Fasli menjelaskan, selain merampas hak anak atas makanan bergizi dan kesehatan, ketengkesan membuat pertumbuhan sel-sel otak tidak maksimal. Mereka akan kesulitan memperoleh pemelajaran dan pelatihan sehingga hak atas pendidikan juga tidak terpenuhi. Akibatnya, risiko terjebak dalam lingkaran kemiskinan meningkat.

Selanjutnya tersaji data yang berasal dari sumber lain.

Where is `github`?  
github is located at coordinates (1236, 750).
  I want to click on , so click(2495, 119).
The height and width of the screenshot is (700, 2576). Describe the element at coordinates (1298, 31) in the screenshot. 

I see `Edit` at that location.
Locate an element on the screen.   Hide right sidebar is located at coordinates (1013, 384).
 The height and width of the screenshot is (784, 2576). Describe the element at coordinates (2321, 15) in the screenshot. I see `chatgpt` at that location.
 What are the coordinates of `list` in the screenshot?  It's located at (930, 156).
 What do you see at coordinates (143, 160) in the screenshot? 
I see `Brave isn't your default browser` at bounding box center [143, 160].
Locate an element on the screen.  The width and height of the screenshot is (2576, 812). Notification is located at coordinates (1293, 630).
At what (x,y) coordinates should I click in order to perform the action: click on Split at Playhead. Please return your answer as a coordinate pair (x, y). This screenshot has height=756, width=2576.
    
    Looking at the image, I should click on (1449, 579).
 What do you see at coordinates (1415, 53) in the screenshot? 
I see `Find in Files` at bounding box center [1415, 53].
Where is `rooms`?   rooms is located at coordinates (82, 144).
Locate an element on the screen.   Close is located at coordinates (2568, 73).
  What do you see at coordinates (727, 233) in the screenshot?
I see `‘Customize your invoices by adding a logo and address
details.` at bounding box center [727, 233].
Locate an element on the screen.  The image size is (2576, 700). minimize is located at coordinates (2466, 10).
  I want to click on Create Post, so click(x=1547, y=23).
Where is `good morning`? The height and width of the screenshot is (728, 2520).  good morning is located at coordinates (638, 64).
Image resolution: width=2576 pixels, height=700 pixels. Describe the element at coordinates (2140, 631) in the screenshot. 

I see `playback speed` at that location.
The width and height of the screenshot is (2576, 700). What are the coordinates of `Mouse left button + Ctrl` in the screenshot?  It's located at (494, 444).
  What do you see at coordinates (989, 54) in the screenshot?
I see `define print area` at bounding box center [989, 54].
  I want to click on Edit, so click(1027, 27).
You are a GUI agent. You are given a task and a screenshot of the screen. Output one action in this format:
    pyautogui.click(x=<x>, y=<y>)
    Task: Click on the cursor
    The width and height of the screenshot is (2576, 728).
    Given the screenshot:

Selain merampas hak anak atas makanan bergizi dan kesehatan, ketengkesan membuat pertumbuhan sel-sel otak tidak maksimal.
Bisa diakses
Direktur Pembinaan Keluarga Kementerian Pendidikan dan Kebudayaan Sukiman mengatakan, pihaknya memetakan permasalahan tengkes lebih erat kepada pengetahuan dan gaya hidup, bukan kemiskinan. Alasannya karena kasus tengkes dan gizi buruk juga ditemui di keluarga-keluarga berekonomi mapan.
"Pemberian makanan kepada ibu dan balita hanya untuk mengenyangkan perut, tetapi tidak bergizi," ucapnya.
Menurut dia, baik di wilayah urban dan rural makanan bergizi tersedia dengan bisa ditanam sendiri atau pun dibeli di pasar dan warung makanan dengan harga terjangkau. Namun, umumnya orangtua memilih membeli lauk seperti goreng-gorengan dibandingkan sayur, protein hewani dan nabati, serta buah segar. Selain itu, di keluarga berekonomi lemah kerap ditemukan uang dipakai untuk membeli rokok, baru sisanya untuk membeli makanan.
Demikian pula dengan makanan pendamping air susu ibu ketika bayi sudah berumur di atas enam bulan. Sebenarnya, bayi sudah bisa mengkonsumsi makanan reguler seperti nasi, hati ayam, telur, dan sayur asal dihaluskan. Praktiknya, orangtua memilih memberi bayi makanan instan tanpa tambahan protein maupun sayur.
"Ketika bayi menjadi anak, mereka justru diberi banyak makanan tetapi berkalori kosong seperti jajanan manis dan berlemak sehingga mengakibatkan obesitas. Ini masalah pola pikir tentang cara makan, bukan soal tidak ada makanan di sekitar," papar Sukiman.
TIK untuk ibu
Pakar ilmu komputer Sookmyung Women\'s University, Korea Selatan, Myonghee Kim mengatakan, di Korea Selatan intervensi yang dilakukan untuk menguatkan peran ibu dalam kesetaraan akses kesejahteraan adalah memberi pelatihan teknologi informasi dan komunikasi (TIK) untuk para ibu rumah tangga. Pelatihan ini menggunakan kurikulum terstruktur yang dimulai pada tahun 1999 dengan target 1 juta ibu rumah tangga.
"Mereka belajar menggunakan komputer dan mencari informasi di internet," kata Kim.
Melek teknologi digital ini memudahkan pendidikan kesejahteraan keluarga kepada para ibu. Mereka belajar tentang gizi, pola makan sehat, dan pemastian akses kesehatan serta sekolah untuk anak. Sebagai tambahan, kemampuan ini juga memberdayakan perempuan dari sisi ekonomi karena menghidupkan dunia e-dagang. Perempuan memiliki kontribusi aktif di masyarakat beserta posisi untuk mengambil kebijakan yang sesuai untuk kesejahteraan anak.